This guided meditation script includes a short body scan and imagery of a beautiful field of grass, flowers, hills, clouds, calming sounds of nature, and crisp fresh air.
Application: Royalty free for personal and commercial use. It is intended to be an outline that you can tailor and customize to fit your specific needs. It can range from 5-20 minutes depending on how you pace it.
Introduction
Welcome to this blissful deep relaxation meditation. This is your personal time to relax, let go of stress and tension, and take a journey into a peaceful state of mind. Find a comfortable position, either sitting or lying down. You can close your eyes or keep them open if you prefer. This is your meditation, so feel free to participate in any way that feels right for you.

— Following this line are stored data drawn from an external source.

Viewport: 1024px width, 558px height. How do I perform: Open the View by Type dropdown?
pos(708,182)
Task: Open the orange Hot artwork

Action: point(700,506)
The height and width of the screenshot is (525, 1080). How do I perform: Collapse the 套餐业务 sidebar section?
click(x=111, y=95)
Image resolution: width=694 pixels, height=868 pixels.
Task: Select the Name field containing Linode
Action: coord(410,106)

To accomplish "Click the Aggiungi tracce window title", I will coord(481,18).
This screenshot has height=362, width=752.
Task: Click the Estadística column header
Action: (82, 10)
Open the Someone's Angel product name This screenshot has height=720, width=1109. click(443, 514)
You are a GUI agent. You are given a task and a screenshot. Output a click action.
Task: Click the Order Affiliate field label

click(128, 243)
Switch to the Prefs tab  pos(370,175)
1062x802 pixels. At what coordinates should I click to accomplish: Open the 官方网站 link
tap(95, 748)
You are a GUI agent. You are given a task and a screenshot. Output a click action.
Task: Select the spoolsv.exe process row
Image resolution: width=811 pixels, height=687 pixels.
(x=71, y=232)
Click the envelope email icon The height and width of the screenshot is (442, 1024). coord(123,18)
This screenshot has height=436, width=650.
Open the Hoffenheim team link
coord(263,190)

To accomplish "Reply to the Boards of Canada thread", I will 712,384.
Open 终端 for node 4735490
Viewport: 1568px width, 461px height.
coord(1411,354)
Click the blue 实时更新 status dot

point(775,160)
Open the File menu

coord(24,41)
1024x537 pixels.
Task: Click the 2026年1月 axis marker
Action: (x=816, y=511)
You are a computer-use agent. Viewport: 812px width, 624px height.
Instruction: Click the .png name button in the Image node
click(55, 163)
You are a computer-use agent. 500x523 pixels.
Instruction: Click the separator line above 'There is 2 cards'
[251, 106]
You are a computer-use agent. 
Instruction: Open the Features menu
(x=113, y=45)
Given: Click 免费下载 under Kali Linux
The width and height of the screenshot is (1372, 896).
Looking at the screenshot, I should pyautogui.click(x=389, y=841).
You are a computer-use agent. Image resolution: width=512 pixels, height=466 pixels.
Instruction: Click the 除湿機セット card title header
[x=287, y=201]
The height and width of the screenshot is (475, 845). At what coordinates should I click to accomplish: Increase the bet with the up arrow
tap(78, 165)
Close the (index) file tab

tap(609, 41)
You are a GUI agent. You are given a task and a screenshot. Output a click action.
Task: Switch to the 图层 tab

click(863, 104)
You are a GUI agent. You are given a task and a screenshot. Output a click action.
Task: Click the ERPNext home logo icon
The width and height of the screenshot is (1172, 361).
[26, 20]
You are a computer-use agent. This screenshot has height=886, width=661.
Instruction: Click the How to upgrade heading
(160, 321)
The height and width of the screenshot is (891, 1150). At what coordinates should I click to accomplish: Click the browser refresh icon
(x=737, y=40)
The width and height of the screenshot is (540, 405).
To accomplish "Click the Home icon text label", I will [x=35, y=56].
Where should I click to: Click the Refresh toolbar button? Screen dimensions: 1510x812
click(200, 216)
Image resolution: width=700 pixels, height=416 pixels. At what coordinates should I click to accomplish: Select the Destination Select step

Take a moment to settle in and breathe deeply, allowing yourself to relax more and more with each breath. Know that you are in control and can come out of the meditation at any time. This is a journey that you can enjoy as deeply and as fully as you choose. Let's begin.
Begin guided meditation
Let's start with taking a deep breath in through your nose, hold it for a moment, and then exhale slowly through your mouth. Repeat this a few times, allowing yourself to relax more and more with each breath.
Bring your attention to your body. Starting at the top of your head, slowly scan down through your body, noticing any areas of tension or discomfort. As you bring your awareness to each area, imagine it being bathed in a warm, relaxing light that gently melts away any tension or tightness.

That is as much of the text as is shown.